Before doing anything else, copy the entries below exactly.

[Stored data]
□ □ □ □

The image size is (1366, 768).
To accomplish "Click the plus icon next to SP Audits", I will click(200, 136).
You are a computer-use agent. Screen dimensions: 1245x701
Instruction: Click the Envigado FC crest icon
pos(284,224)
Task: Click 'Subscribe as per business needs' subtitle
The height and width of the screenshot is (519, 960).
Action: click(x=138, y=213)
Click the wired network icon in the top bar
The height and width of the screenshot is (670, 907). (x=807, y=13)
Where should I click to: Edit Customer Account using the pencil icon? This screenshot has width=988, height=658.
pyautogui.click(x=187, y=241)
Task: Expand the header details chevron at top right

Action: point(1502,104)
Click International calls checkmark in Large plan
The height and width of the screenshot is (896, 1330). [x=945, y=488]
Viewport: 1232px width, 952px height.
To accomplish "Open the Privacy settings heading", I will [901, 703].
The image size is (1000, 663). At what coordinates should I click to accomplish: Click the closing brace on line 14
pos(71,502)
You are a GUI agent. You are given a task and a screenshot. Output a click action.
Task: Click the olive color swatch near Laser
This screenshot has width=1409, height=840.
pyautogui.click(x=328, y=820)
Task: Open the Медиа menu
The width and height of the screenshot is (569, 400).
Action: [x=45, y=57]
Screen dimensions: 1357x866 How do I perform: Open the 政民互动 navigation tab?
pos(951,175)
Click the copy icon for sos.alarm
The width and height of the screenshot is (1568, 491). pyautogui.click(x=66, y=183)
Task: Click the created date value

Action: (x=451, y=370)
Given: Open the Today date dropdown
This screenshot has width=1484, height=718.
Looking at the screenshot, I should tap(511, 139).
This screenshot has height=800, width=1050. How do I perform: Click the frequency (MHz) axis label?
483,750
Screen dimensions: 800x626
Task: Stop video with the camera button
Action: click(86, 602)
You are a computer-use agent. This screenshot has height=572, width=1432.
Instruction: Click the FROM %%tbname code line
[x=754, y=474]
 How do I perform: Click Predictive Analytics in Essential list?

□ □ □ □

WRITTEN SOLUTION
The image size is (1366, 768).
To accomplish "Click the plus icon next to SP Audits", I will click(200, 136).
You are a computer-use agent. Screen dimensions: 1245x701
Instruction: Click the Envigado FC crest icon
pos(284,224)
Task: Click 'Subscribe as per business needs' subtitle
The height and width of the screenshot is (519, 960).
Action: click(x=138, y=213)
Click the wired network icon in the top bar
The height and width of the screenshot is (670, 907). (x=807, y=13)
Where should I click to: Edit Customer Account using the pencil icon? This screenshot has width=988, height=658.
pyautogui.click(x=187, y=241)
Task: Expand the header details chevron at top right

Action: point(1502,104)
Click International calls checkmark in Large plan
The height and width of the screenshot is (896, 1330). [x=945, y=488]
Viewport: 1232px width, 952px height.
To accomplish "Open the Privacy settings heading", I will [901, 703].
The image size is (1000, 663). At what coordinates should I click to accomplish: Click the closing brace on line 14
pos(71,502)
You are a GUI agent. You are given a task and a screenshot. Output a click action.
Task: Click the olive color swatch near Laser
This screenshot has width=1409, height=840.
pyautogui.click(x=328, y=820)
Task: Open the Медиа menu
The width and height of the screenshot is (569, 400).
Action: [x=45, y=57]
Screen dimensions: 1357x866 How do I perform: Open the 政民互动 navigation tab?
pos(951,175)
Click the copy icon for sos.alarm
The width and height of the screenshot is (1568, 491). pyautogui.click(x=66, y=183)
Task: Click the created date value

Action: (x=451, y=370)
Given: Open the Today date dropdown
This screenshot has width=1484, height=718.
Looking at the screenshot, I should tap(511, 139).
This screenshot has height=800, width=1050. How do I perform: Click the frequency (MHz) axis label?
483,750
Screen dimensions: 800x626
Task: Stop video with the camera button
Action: click(86, 602)
You are a computer-use agent. This screenshot has height=572, width=1432.
Instruction: Click the FROM %%tbname code line
[x=754, y=474]
 How do I perform: Click Predictive Analytics in Essential list?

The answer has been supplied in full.